The above 3D illustration was a collaborative project created on the Nimble Collective platform by: Mack Bo Ross, Haley Kannel, Scott LaFleur, Jason Schleifer, Jason Marino, Brittany McGrath, Kathy McNeal, Joaquin Stewart-Soriano, and Nathania Vishnevsky. Woot!
In an effort to prove to all our parents that animation IS a valid career, we at Nimble Collective are committed to your success. In fact, creator success is what we founded this company on! This is the first of many articles focused on freelance creators and how they can achieve that success. We interviewed successful freelancers and found that their biggest source of anxiety isn’t the work itself, it’s establishing a constant flow of jobs!
“Early on I was worried about making it month to month,” said one of the animators about his early freelancing days. “It wasn’t until a couple years (into it) that I lost some of that fear.”
Drawing on those artists’ advice, and our own experience, here are some tips to help you get that steady stream of gigs.
For real though. You can be the most creative and talented animator in the world, but if you’re terrible to work with, don’t expect clients to return, much less recommend you to their friends.
Referrals and consistent clients are the lifeblood of freelance creators.
Be nice, be professional and be honest with every one of your clients. It’s the right thing to do, and they’ll remember you when they get that phone call from a friend who’s looking for a good artist.
Side note: PDI/Dreamworks would always choose to hire the better person vs. the better artist.
Most successful freelancers have a few really good clients that keep coming back. Identify customers who are likely to need animation in the future, and keep them happy. Always hit your deadlines and over deliver on quality!
Keep your regulars happy even if you can’t take on the job. Refer them to an animator you trust, and the client will remember that you made their life easier. This builds goodwill with both the customer and the animation freelance community. (We talk about this in point 6)
CAUTION: There’s a flipside to all this, however. Over-reliance on just a few customers can become your critical point of failure. A loyal client can suddenly go belly up or find a different animator. If you don’t have a robust list of customers, you can quickly find your project inbox empty.
A good ratio is probably a 70 / 30 split of regulars to newcomers. Which leads us to our next point …
New clients are a freelancer’s safety net. They’ll keep you employed when jobs from regular customers hit a lull or dry up altogether.
To get a new customer, they first have to know you even exist. Help them out: Make it easy for them to find you!
Make sure you have a presence on multiple channels. Keep your website, LinkedIn account and other profiles up-to-date. Joining freelance marketplaces and communities is another great way to increase your visibility. Here are some good ones!
Don’t forget to tell people in real life what you do too. Like with your mouth and words and stuff. Or at least hand them good old fashioned business cards.

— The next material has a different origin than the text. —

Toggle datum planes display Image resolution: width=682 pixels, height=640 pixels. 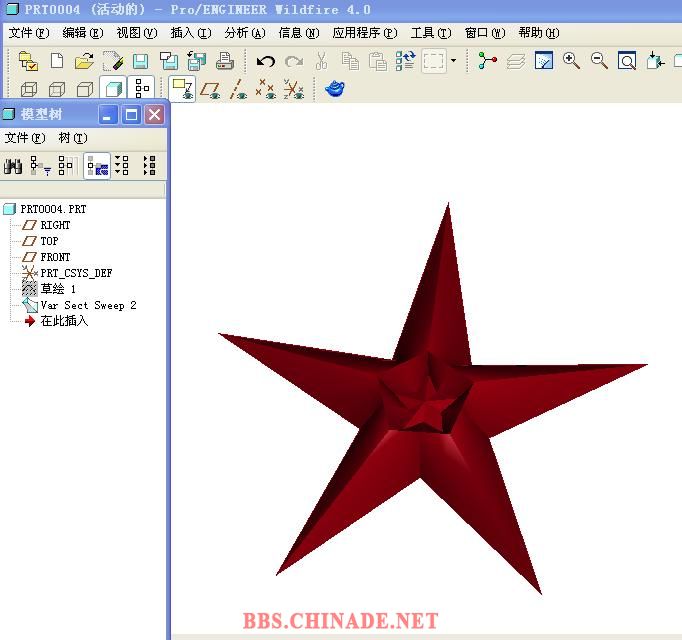(x=181, y=90)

You don’t have to be a Jack-of-all-Trades to broaden the types of projects you can work on. Instead, take the skills you have and apply them to different mediums.
If you’re a 3D animator, dig into something like After Effects for motion graphics. If you model characters, don’t be afraid to work on props and environments. Know how to rig 3D characters? You would be surprised how those skills transfer to rigging 2D characters in tools like ToonBoom.

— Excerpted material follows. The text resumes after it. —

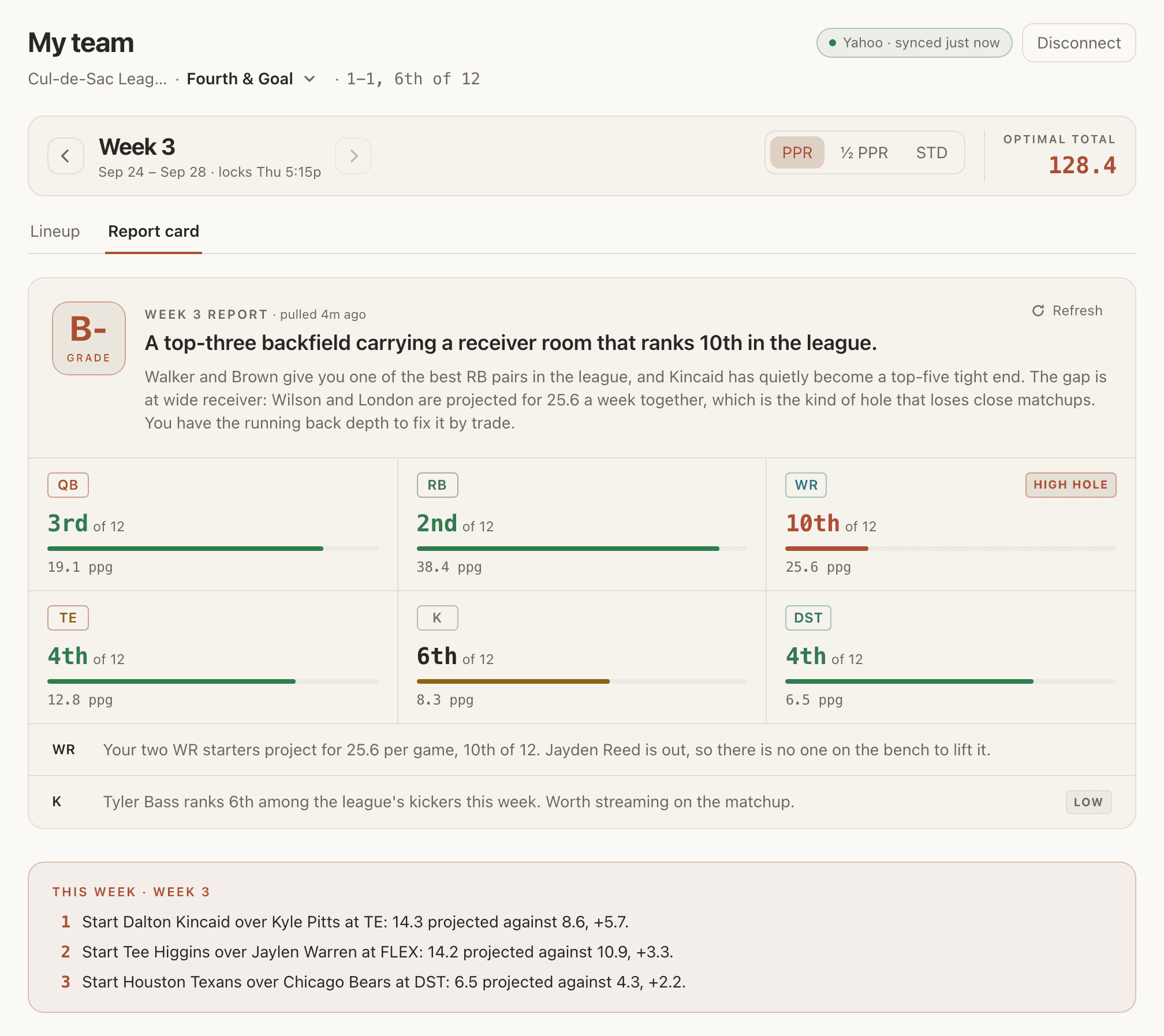1164x1036 pixels.
Task: Switch scoring to ½ PPR
Action: click(x=864, y=152)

A true craftsman isn’t limited to working in one medium. Take what you know and build on that. Besides expanding your pool of potential jobs, learning new tools can reinvigorate your passion for animation and lead you to new avenues of creative expression.
New job offers don’t magically appear when you finish a project. You need to line up your next gig before your current one ends!
Start looking for a new job when you’re about halfway done with a project. You’ll need time to search potential jobs and, when you find one you like, some time to prepare your proposal and bid.
Plan ahead and save yourself the anxiety of having to look for work because you have none.
Get to know your fellow freelancers. The animation community is generous and can be a great source of job referrals.
When you’re building your network, remember that any relationship is a two-way street. Help fellow freelancers when you can, and be genuine. Not only can you forge real friendships, but you’ll end up with more job opportunities too.
Successful freelancers are often working on multiple projects, which means they regularly turn down work. Instead of leaving a client out to dry, they’ll refer the job to animators they know and trust. Take the time to become part of the community, and that animator could be you!
Whew! That was a lot of words. Thanks for stickin’ with it! Here is the short list of the points.
Stay tuned for more articles on how you can find success as an animation creator.
Please share this article. Help spread the love!
If you would like to join the Nimble Collective creative talent pool, to get matched with great animation projects and the opportunity to work in our virtual studio platform, click here!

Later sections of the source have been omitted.